In an expansive new biography, the acclaimed writer and director’s complexities are explored and contextualised

You can’t chart the whole of Nora Ephron with just the name-making hits that placed her atop the end-of-the-century romcom boom, but you can’t do so without them, either. The polymath writer’s best-known traits – her barbed wit, her particular taste mistaken by some for pickiness, her profound and enduring love of food – course through scripting gigs like When Harry Met Sally … as well as such directorial projects as Sleepless in Seattle and You’ve Got Mail. Lovelorn and loquacious, this is the Nora fans feel they know well enough to assume the first-name basis, a characterization that only covers one side of a many-splendored woman. Kristin Marguerite Doidge, the author of the newly released Nora Ephron: A Biography, hopes to expand the image of a singular talent for the blinker-visioned faithful and uninitiated alike.
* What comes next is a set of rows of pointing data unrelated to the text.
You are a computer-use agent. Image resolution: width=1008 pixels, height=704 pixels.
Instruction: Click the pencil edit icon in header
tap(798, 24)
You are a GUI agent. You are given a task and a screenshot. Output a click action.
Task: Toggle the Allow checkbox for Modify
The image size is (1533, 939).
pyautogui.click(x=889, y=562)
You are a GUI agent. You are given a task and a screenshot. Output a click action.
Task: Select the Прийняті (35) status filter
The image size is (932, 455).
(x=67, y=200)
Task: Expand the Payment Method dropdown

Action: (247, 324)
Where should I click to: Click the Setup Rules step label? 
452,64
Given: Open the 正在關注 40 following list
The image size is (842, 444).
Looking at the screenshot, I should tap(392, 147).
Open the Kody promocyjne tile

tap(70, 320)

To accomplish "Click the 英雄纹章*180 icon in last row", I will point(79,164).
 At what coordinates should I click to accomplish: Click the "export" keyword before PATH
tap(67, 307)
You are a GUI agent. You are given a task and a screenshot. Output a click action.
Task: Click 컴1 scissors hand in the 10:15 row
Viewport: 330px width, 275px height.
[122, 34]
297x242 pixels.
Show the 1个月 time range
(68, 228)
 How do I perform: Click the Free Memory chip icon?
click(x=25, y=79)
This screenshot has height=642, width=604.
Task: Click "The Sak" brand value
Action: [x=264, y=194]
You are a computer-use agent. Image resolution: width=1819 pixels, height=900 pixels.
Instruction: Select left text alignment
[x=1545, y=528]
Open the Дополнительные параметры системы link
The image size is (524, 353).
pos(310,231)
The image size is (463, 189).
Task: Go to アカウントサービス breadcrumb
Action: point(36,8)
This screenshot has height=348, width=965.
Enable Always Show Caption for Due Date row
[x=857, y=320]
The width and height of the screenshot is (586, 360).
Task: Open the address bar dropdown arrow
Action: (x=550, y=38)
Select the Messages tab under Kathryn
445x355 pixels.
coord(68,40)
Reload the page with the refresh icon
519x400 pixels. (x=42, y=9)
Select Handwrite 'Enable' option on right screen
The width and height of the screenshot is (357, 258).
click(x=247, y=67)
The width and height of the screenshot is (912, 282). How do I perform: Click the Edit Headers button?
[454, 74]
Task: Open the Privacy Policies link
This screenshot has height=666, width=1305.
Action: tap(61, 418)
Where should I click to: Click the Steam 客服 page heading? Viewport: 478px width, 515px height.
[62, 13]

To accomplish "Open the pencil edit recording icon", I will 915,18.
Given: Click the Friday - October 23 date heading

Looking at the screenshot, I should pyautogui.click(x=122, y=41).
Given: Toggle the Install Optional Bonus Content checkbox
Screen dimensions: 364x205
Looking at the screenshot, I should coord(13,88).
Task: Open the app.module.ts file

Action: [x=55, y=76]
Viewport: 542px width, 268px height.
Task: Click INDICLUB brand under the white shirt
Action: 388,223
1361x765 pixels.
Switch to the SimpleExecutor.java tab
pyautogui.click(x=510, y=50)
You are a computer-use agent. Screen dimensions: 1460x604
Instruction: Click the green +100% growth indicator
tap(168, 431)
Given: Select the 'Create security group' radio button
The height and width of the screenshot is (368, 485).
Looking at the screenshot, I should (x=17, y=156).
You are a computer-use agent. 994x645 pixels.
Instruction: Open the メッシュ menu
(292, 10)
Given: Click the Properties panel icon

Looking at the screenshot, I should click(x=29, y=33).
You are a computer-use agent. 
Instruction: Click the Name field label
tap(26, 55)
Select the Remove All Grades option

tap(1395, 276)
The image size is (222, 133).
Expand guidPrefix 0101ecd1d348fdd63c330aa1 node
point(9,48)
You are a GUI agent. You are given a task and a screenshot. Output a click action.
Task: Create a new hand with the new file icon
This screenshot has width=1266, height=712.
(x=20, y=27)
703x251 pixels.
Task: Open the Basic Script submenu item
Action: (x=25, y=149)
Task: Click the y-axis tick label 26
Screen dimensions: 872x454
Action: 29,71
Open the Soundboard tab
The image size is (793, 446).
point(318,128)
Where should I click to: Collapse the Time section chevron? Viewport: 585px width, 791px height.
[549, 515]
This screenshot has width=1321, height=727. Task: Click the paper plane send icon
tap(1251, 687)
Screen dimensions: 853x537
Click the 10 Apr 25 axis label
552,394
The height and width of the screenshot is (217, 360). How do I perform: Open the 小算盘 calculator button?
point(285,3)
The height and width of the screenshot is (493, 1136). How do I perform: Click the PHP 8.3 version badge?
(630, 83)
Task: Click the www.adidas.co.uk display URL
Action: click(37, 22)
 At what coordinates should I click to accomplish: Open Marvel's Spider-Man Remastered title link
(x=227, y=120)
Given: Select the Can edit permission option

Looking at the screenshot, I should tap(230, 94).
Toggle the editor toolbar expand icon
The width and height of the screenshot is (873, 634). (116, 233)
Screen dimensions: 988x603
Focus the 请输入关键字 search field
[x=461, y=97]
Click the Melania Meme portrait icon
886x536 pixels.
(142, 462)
“She wrote for five or six decades, and so everyone comes to her from a different angle,” Doidge tells the Guardian from her home in Los Angeles. “Some people might have seen Heartburn before anything else, or maybe you remember seeing This Is My Life with your grandma. Some people find her much later, when she was feeling bad about her neck. The general public tends to think of her as the romantic comedy queen, the lady who did You’ve Got Mail. That’s just one part of her, and what she stands for. A lot of the younger generation doesn’t even know Nora and her movies. I teach at a university, and when I say her name, I get a lot of blank stares. It’s crazy!”